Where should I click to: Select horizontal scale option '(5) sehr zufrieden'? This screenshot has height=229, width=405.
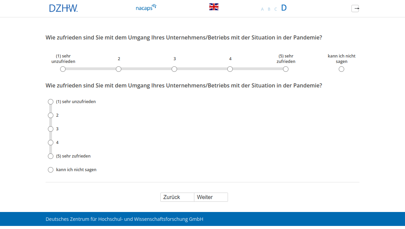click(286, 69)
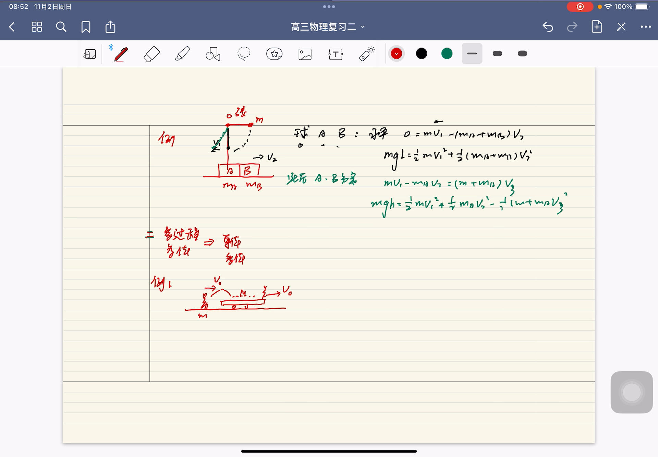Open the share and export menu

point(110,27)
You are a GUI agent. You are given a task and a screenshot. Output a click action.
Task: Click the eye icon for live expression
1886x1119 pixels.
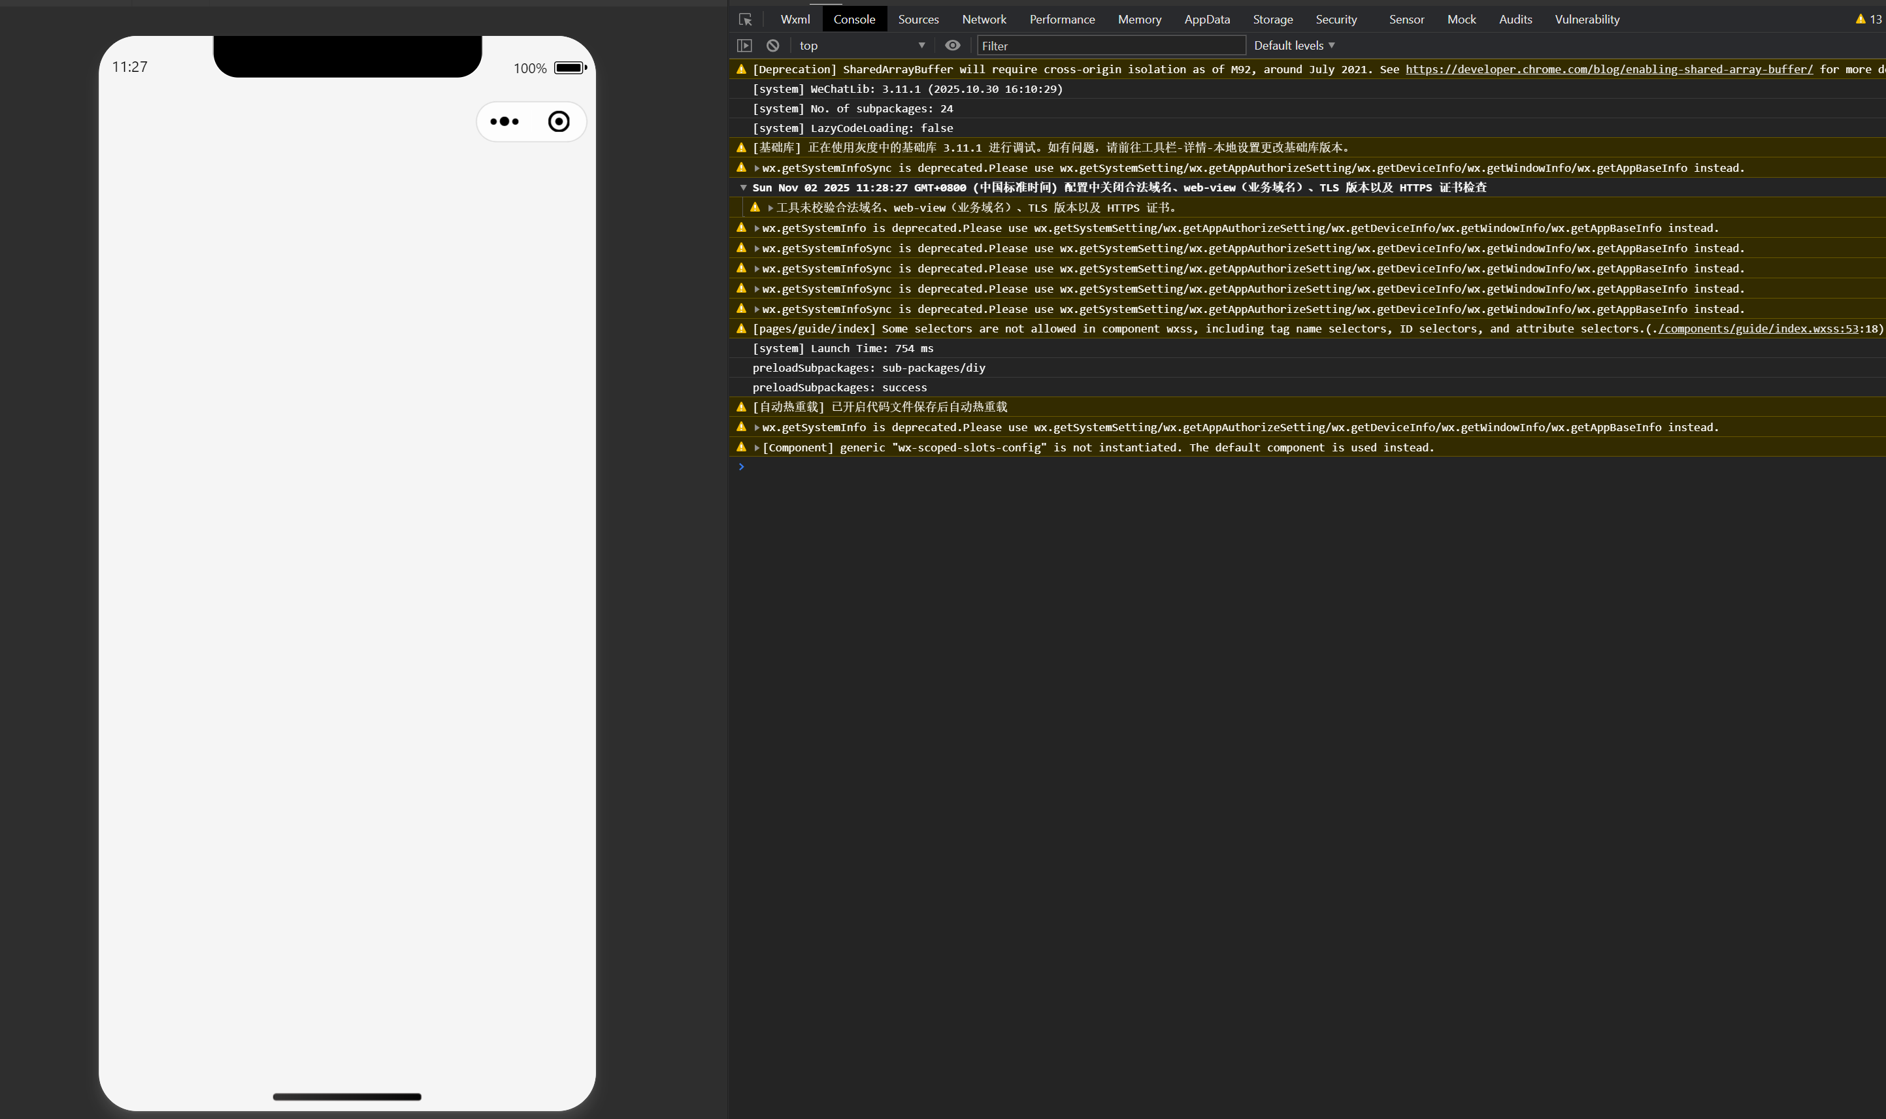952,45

**Given exercise**
Can you reproduce the listing above with each "screenshot" changed to "image", everything else unchanged and the pictures left out?

**Result**
Where should I click to: Select horizontal scale option '(5) sehr zufrieden'? This image has height=229, width=405.
click(286, 69)
Open the share and export menu

point(110,27)
You are a GUI agent. You are given a task and a image. Output a click action.
Task: Click the eye icon for live expression
1886x1119 pixels.
952,45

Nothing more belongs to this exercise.